En quelque sorte nos Clowns ont la même philosophie que la pensée scientifique (avec des méthodologies différentes) : on ne sait rien. On doute de tout. Tant qu’une chose n’est pas démontrée on continue à chercher. C’est à l’envers du politicien : tout est vrai tant que personne ne dit le contraire ou qu’un journaliste prouve sa mauvaise foi.

Photo Jean-Pierre Merlet
MB : Le public, par des réactions parfois inattendues devant ce qui se joue sur scène devant lui, vous apporte-t-il parfois des réponses pour vos prochaines mises en scène ?
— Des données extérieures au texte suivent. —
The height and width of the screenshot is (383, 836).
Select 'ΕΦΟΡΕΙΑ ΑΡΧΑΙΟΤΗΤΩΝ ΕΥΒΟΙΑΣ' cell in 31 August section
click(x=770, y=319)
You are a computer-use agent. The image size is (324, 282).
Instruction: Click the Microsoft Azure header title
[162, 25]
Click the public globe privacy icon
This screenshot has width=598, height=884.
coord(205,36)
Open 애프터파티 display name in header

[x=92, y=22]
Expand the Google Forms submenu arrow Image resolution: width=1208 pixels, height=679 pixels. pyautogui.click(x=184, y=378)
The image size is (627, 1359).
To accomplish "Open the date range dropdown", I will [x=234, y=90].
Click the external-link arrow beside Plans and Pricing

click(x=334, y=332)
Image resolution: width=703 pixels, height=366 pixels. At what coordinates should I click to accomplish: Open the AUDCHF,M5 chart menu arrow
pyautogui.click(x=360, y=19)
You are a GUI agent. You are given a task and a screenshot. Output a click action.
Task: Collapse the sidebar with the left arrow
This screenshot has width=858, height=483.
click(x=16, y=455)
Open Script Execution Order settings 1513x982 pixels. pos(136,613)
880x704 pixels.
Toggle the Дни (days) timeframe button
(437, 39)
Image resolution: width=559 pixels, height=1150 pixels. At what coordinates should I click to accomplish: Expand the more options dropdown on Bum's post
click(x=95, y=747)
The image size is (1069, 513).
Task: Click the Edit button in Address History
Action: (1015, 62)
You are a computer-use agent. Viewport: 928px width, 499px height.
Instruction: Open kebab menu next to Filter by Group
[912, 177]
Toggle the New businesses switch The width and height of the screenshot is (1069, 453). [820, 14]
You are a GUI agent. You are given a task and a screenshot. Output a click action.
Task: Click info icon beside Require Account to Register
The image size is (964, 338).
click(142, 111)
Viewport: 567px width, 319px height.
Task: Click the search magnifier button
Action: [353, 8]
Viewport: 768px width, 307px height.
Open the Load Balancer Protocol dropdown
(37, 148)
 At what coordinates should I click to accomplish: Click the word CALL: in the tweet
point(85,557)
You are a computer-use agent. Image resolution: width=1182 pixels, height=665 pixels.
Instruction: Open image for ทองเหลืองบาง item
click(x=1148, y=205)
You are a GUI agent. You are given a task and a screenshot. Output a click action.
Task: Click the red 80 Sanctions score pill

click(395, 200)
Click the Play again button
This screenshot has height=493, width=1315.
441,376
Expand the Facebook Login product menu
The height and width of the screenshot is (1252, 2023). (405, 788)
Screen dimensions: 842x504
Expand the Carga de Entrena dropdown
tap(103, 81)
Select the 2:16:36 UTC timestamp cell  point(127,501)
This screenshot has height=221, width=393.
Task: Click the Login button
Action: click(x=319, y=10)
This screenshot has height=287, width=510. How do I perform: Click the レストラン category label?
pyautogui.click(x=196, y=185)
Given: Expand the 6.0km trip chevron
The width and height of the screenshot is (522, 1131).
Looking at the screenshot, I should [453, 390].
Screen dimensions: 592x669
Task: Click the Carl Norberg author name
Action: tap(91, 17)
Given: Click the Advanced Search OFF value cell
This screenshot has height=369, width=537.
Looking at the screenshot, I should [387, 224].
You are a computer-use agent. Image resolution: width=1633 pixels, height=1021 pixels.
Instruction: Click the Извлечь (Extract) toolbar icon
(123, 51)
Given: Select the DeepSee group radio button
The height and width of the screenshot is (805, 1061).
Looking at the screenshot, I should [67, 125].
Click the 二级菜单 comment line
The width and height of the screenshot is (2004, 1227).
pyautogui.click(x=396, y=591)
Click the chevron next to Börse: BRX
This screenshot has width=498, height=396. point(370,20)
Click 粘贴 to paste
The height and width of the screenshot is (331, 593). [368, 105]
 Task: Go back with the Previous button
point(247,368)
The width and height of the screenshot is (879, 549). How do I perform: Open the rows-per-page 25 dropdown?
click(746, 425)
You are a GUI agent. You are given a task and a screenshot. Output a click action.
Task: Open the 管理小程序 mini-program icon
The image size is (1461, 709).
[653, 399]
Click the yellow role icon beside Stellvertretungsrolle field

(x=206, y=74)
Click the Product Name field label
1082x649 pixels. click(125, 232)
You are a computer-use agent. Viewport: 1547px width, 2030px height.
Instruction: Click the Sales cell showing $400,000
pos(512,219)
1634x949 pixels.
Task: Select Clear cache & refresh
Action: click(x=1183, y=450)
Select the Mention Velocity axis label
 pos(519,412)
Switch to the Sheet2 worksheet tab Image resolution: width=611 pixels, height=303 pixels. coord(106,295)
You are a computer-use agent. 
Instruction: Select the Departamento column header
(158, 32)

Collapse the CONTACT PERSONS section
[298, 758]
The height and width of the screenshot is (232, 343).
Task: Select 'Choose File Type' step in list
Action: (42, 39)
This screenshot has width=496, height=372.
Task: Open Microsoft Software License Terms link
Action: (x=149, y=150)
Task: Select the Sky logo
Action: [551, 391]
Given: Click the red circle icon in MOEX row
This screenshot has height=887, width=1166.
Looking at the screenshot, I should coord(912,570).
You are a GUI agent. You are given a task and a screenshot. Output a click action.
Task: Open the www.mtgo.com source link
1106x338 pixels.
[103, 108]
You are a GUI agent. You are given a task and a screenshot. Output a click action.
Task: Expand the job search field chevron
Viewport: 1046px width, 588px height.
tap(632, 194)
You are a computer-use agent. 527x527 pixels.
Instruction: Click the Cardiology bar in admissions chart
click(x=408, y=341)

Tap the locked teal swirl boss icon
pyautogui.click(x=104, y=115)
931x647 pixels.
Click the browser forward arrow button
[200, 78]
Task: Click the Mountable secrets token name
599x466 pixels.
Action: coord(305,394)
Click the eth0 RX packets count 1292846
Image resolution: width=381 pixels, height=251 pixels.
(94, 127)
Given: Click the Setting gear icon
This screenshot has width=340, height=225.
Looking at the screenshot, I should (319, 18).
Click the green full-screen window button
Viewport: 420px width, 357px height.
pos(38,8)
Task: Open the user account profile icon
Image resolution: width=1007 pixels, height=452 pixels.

Rafael Bianciotto : Oui ! même pour la mise en scène d' »ORIGINES » en cours, car c’est un spectacle  qui n’est pas figé, pas symétrique du tout ! Une grande partie du spectacle est improvisé. Je dirais que c’est écrit à 60% avec des textes et mouvements plus ou moins calés. Puis le reste est pure improvisation. Chaque représentation on innove des changements. Et pas de petits changements, mais aussi de nouvelles idées.

Photo Jean-Pierre Merlet
MB : A en croire cette bataille infernale que vos clowns mènent sur scène, la vie est un chantier permanent. Vous êtes d’accord ?

Rafael Bianciotto : Oui, grâce au déséquilibre permanent on cherche l ‘équilibre. Parfois on interroge littéralement le public et on a des réponses qui font changer le spectacle en cours, mais ces réponses nous font réfléchir à la représentation suivante. Comme vous dites : la vie comme notre spectacle c’est le chantier permanent…!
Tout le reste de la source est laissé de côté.